The handling of bulk cargo, which reached a result of 19.7 million tons in Hamburg in the first six months, is on a significant growth curve with an increase by 14.8 per cent compared to the previous year. Especially the import of iron ore, that was hit hard by the global financial and economic crisis last year, recovered quickly and brought the segment grabbable cargo to a result of 9.6 million tons (+61.4 per cent). The import of ore, that decreased to an amount of 1.4 million tons in the first half-year 2009, climbed up to 4.7 million tons in the first six months of 2010. This comes up to a growth by 243 per cent. The handling of suction cargo, mainly determined by the handling of agribulk, could not keep its excellent result of the previous year and registers 3.3 million tons (-19 per cent) in the first half-year. The section of liquid cargo remained with 6.8 million tons 4.8 per cent below the result of the previous year.

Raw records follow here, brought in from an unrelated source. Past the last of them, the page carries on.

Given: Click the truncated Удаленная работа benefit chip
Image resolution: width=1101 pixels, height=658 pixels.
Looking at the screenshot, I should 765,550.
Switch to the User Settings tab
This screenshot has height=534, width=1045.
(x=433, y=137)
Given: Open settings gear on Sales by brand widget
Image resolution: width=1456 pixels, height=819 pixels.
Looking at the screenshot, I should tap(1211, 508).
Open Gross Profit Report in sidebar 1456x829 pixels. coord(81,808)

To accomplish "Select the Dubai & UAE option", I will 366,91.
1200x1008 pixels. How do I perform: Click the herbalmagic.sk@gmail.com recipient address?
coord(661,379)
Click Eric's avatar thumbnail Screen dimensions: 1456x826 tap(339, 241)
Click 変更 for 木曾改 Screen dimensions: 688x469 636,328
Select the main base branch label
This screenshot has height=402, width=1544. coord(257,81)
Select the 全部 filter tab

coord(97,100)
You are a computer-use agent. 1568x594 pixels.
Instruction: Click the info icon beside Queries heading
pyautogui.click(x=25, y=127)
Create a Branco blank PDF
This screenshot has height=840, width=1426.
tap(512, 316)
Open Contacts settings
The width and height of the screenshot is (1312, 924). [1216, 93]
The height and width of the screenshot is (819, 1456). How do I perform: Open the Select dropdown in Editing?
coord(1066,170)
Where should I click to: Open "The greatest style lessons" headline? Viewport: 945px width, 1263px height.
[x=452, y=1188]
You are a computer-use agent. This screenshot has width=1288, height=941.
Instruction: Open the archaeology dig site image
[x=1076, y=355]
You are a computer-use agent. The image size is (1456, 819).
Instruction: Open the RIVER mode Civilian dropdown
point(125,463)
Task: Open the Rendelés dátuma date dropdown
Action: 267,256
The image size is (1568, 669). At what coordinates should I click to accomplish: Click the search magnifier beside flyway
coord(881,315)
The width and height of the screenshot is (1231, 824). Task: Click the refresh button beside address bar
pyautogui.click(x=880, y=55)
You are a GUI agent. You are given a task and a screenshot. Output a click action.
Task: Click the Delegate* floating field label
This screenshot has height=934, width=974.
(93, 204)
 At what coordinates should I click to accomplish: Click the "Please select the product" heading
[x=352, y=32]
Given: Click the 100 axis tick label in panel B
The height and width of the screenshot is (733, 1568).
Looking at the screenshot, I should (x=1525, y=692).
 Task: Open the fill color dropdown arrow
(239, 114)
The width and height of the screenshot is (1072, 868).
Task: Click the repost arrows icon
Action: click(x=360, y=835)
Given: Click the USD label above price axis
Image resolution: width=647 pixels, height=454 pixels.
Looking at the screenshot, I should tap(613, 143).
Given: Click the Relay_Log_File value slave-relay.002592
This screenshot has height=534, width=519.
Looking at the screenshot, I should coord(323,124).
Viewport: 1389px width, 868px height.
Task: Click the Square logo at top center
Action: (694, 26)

Provided that there is a continuous positive world economic climate Claudia Roller expects for 2010 at a total cargo handling for the Port of Hamburg of about 119 million tons a plus of about 8 per cent. With respect to the handling of containers Roller assumes about 7.7 million TEU (+9 per cent). Such a fast upward trend in the handling of seaborne cargo was not expected by the Hamburg port-related industries. Now, it has a positive effect that the investments in modernization and extension of terminals and infrastructure, that were initiated by the port companies and the Hamburg Port Authority (HPA) previous to the crisis, were not stopped. Thus, the port is excellently prepared for again increasing volumes of cargo in the general and bulk cargo sections, which are e. g. transported by new scheduled liner services and large-scale container ships crossing the sea more and more as well as by bulkers increasingly used for bulk cargo shipping.